Data items:
::::::

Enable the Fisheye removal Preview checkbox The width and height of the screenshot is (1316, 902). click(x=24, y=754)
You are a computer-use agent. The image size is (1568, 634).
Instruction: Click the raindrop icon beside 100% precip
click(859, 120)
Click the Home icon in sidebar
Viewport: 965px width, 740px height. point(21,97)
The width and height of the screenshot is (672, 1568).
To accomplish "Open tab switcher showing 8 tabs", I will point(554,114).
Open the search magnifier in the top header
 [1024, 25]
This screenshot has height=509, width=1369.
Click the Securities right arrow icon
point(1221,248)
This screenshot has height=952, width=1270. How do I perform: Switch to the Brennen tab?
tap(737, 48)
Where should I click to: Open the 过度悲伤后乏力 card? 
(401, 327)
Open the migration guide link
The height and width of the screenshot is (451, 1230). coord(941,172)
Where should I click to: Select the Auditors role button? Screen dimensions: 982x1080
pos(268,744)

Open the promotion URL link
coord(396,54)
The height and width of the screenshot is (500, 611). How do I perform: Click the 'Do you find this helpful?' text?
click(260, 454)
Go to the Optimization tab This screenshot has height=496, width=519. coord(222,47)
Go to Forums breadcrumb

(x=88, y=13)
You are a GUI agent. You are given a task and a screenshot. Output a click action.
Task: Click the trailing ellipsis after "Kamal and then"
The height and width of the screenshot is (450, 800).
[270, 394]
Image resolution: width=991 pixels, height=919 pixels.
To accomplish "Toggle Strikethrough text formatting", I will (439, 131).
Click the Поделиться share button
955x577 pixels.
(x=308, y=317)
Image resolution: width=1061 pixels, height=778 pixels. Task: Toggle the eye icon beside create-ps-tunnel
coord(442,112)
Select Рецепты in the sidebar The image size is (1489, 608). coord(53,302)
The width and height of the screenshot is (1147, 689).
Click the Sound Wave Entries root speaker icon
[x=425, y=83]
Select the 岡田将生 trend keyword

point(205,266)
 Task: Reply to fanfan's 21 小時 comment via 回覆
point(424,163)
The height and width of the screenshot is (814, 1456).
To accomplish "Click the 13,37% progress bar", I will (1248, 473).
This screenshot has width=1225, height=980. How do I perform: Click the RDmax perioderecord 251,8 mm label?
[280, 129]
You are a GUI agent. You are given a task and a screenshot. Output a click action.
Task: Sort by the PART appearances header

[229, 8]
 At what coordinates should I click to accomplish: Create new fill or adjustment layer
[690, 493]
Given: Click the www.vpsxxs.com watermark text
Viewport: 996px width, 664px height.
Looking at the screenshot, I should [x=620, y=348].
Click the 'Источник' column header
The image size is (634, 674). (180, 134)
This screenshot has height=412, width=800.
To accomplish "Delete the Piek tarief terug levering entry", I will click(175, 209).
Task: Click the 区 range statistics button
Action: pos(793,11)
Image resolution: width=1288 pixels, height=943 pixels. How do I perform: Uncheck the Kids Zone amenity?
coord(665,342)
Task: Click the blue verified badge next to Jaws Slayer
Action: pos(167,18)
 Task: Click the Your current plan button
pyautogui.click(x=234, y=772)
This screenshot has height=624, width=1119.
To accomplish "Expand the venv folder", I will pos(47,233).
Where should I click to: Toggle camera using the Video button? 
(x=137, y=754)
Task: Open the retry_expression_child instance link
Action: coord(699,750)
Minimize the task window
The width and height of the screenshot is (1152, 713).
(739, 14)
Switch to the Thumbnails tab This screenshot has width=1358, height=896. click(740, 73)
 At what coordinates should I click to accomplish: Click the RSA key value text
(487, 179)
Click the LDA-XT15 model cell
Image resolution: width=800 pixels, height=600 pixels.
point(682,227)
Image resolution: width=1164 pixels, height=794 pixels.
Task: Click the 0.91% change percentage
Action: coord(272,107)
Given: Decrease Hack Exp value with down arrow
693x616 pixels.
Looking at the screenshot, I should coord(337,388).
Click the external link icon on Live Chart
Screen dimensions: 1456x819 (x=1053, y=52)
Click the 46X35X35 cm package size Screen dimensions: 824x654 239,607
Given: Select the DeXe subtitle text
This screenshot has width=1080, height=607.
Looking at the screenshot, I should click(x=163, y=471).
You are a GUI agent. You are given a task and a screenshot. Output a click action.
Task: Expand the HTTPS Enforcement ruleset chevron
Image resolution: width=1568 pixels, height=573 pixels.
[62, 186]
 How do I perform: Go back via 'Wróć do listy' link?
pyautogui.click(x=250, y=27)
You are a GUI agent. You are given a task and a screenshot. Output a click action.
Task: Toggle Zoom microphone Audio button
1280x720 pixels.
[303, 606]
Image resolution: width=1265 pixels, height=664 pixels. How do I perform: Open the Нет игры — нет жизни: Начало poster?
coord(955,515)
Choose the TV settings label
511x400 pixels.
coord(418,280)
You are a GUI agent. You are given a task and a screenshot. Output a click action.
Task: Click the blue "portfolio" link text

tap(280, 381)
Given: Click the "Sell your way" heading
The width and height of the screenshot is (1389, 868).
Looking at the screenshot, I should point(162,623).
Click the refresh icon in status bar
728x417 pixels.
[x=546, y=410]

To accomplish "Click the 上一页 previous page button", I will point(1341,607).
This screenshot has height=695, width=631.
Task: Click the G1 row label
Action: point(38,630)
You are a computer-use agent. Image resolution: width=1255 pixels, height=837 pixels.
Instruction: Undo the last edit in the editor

::::::

- Task directions
Set down all the data exactly as given.

- Response for this exercise
Enable the Fisheye removal Preview checkbox The width and height of the screenshot is (1316, 902). click(x=24, y=754)
You are a computer-use agent. The image size is (1568, 634).
Instruction: Click the raindrop icon beside 100% precip
click(859, 120)
Click the Home icon in sidebar
Viewport: 965px width, 740px height. point(21,97)
The width and height of the screenshot is (672, 1568).
To accomplish "Open tab switcher showing 8 tabs", I will point(554,114).
Open the search magnifier in the top header
 [1024, 25]
This screenshot has height=509, width=1369.
Click the Securities right arrow icon
point(1221,248)
This screenshot has height=952, width=1270. How do I perform: Switch to the Brennen tab?
tap(737, 48)
Where should I click to: Open the 过度悲伤后乏力 card? 
(401, 327)
Open the migration guide link
The height and width of the screenshot is (451, 1230). coord(941,172)
Where should I click to: Select the Auditors role button? Screen dimensions: 982x1080
pos(268,744)

Open the promotion URL link
coord(396,54)
The height and width of the screenshot is (500, 611). How do I perform: Click the 'Do you find this helpful?' text?
click(260, 454)
Go to the Optimization tab This screenshot has height=496, width=519. coord(222,47)
Go to Forums breadcrumb

(x=88, y=13)
You are a GUI agent. You are given a task and a screenshot. Output a click action.
Task: Click the trailing ellipsis after "Kamal and then"
The height and width of the screenshot is (450, 800).
[270, 394]
Image resolution: width=991 pixels, height=919 pixels.
To accomplish "Toggle Strikethrough text formatting", I will (439, 131).
Click the Поделиться share button
955x577 pixels.
(x=308, y=317)
Image resolution: width=1061 pixels, height=778 pixels. Task: Toggle the eye icon beside create-ps-tunnel
coord(442,112)
Select Рецепты in the sidebar The image size is (1489, 608). coord(53,302)
The width and height of the screenshot is (1147, 689).
Click the Sound Wave Entries root speaker icon
[x=425, y=83]
Select the 岡田将生 trend keyword

point(205,266)
 Task: Reply to fanfan's 21 小時 comment via 回覆
point(424,163)
The height and width of the screenshot is (814, 1456).
To accomplish "Click the 13,37% progress bar", I will (1248, 473).
This screenshot has width=1225, height=980. How do I perform: Click the RDmax perioderecord 251,8 mm label?
[280, 129]
You are a GUI agent. You are given a task and a screenshot. Output a click action.
Task: Sort by the PART appearances header

[229, 8]
 At what coordinates should I click to accomplish: Create new fill or adjustment layer
[690, 493]
Given: Click the www.vpsxxs.com watermark text
Viewport: 996px width, 664px height.
Looking at the screenshot, I should [x=620, y=348].
Click the 'Источник' column header
The image size is (634, 674). (180, 134)
This screenshot has height=412, width=800.
To accomplish "Delete the Piek tarief terug levering entry", I will click(175, 209).
Task: Click the 区 range statistics button
Action: pos(793,11)
Image resolution: width=1288 pixels, height=943 pixels. How do I perform: Uncheck the Kids Zone amenity?
coord(665,342)
Task: Click the blue verified badge next to Jaws Slayer
Action: pos(167,18)
 Task: Click the Your current plan button
pyautogui.click(x=234, y=772)
This screenshot has height=624, width=1119.
To accomplish "Expand the venv folder", I will pos(47,233).
Where should I click to: Toggle camera using the Video button? 
(x=137, y=754)
Task: Open the retry_expression_child instance link
Action: coord(699,750)
Minimize the task window
The width and height of the screenshot is (1152, 713).
(739, 14)
Switch to the Thumbnails tab This screenshot has width=1358, height=896. click(740, 73)
 At what coordinates should I click to accomplish: Click the RSA key value text
(487, 179)
Click the LDA-XT15 model cell
Image resolution: width=800 pixels, height=600 pixels.
point(682,227)
Image resolution: width=1164 pixels, height=794 pixels.
Task: Click the 0.91% change percentage
Action: coord(272,107)
Given: Decrease Hack Exp value with down arrow
693x616 pixels.
Looking at the screenshot, I should coord(337,388).
Click the external link icon on Live Chart
Screen dimensions: 1456x819 (x=1053, y=52)
Click the 46X35X35 cm package size Screen dimensions: 824x654 239,607
Given: Select the DeXe subtitle text
This screenshot has width=1080, height=607.
Looking at the screenshot, I should click(x=163, y=471).
You are a GUI agent. You are given a task and a screenshot. Output a click action.
Task: Expand the HTTPS Enforcement ruleset chevron
Image resolution: width=1568 pixels, height=573 pixels.
[62, 186]
 How do I perform: Go back via 'Wróć do listy' link?
pyautogui.click(x=250, y=27)
You are a GUI agent. You are given a task and a screenshot. Output a click action.
Task: Toggle Zoom microphone Audio button
1280x720 pixels.
[303, 606]
Image resolution: width=1265 pixels, height=664 pixels. How do I perform: Open the Нет игры — нет жизни: Начало poster?
coord(955,515)
Choose the TV settings label
511x400 pixels.
coord(418,280)
You are a GUI agent. You are given a task and a screenshot. Output a click action.
Task: Click the blue "portfolio" link text

tap(280, 381)
Given: Click the "Sell your way" heading
The width and height of the screenshot is (1389, 868).
Looking at the screenshot, I should point(162,623).
Click the refresh icon in status bar
728x417 pixels.
[x=546, y=410]

To accomplish "Click the 上一页 previous page button", I will point(1341,607).
This screenshot has height=695, width=631.
Task: Click the G1 row label
Action: point(38,630)
You are a computer-use agent. Image resolution: width=1255 pixels, height=837 pixels.
Instruction: Undo the last edit in the editor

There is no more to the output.